Task to complete:
Output nothing but the line containing "The image size is (417, 267)." and the lines after it through the end of the material below, each reproduced exactly.

Records for the task:
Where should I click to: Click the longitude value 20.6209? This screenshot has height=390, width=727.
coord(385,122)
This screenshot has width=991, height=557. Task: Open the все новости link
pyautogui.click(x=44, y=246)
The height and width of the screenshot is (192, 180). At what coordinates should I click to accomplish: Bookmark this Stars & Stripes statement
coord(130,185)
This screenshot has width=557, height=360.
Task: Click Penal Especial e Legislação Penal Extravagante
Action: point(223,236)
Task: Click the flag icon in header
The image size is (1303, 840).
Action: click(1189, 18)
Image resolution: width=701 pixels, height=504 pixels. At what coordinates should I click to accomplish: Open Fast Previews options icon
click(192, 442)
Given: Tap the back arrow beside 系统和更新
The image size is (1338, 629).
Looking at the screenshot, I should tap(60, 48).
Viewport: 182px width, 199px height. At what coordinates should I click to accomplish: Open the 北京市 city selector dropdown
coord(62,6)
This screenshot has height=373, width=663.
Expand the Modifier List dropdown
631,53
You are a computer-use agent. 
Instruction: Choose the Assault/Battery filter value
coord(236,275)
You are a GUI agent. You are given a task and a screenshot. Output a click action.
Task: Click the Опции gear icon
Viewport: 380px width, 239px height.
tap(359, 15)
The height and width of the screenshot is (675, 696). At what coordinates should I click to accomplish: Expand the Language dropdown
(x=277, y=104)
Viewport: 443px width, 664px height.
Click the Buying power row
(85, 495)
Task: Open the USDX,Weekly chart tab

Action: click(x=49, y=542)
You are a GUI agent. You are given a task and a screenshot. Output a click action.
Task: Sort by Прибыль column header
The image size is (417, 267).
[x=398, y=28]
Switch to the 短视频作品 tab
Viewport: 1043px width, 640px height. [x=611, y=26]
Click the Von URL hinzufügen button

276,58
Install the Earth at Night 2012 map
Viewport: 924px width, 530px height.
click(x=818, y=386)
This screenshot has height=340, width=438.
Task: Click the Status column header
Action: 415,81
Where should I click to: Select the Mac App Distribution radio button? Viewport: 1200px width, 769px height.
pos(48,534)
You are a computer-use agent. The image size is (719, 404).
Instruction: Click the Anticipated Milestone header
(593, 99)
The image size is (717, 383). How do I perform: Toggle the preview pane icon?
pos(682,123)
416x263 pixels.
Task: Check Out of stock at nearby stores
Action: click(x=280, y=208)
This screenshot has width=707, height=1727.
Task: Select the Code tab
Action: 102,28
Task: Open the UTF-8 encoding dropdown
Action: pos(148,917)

Written solution:
The image size is (417, 267).
[x=398, y=28]
Switch to the 短视频作品 tab
Viewport: 1043px width, 640px height. [x=611, y=26]
Click the Von URL hinzufügen button

276,58
Install the Earth at Night 2012 map
Viewport: 924px width, 530px height.
click(x=818, y=386)
This screenshot has height=340, width=438.
Task: Click the Status column header
Action: 415,81
Where should I click to: Select the Mac App Distribution radio button? Viewport: 1200px width, 769px height.
pos(48,534)
You are a computer-use agent. The image size is (719, 404).
Instruction: Click the Anticipated Milestone header
(593, 99)
The image size is (717, 383). How do I perform: Toggle the preview pane icon?
pos(682,123)
416x263 pixels.
Task: Check Out of stock at nearby stores
Action: click(x=280, y=208)
This screenshot has width=707, height=1727.
Task: Select the Code tab
Action: 102,28
Task: Open the UTF-8 encoding dropdown
Action: pos(148,917)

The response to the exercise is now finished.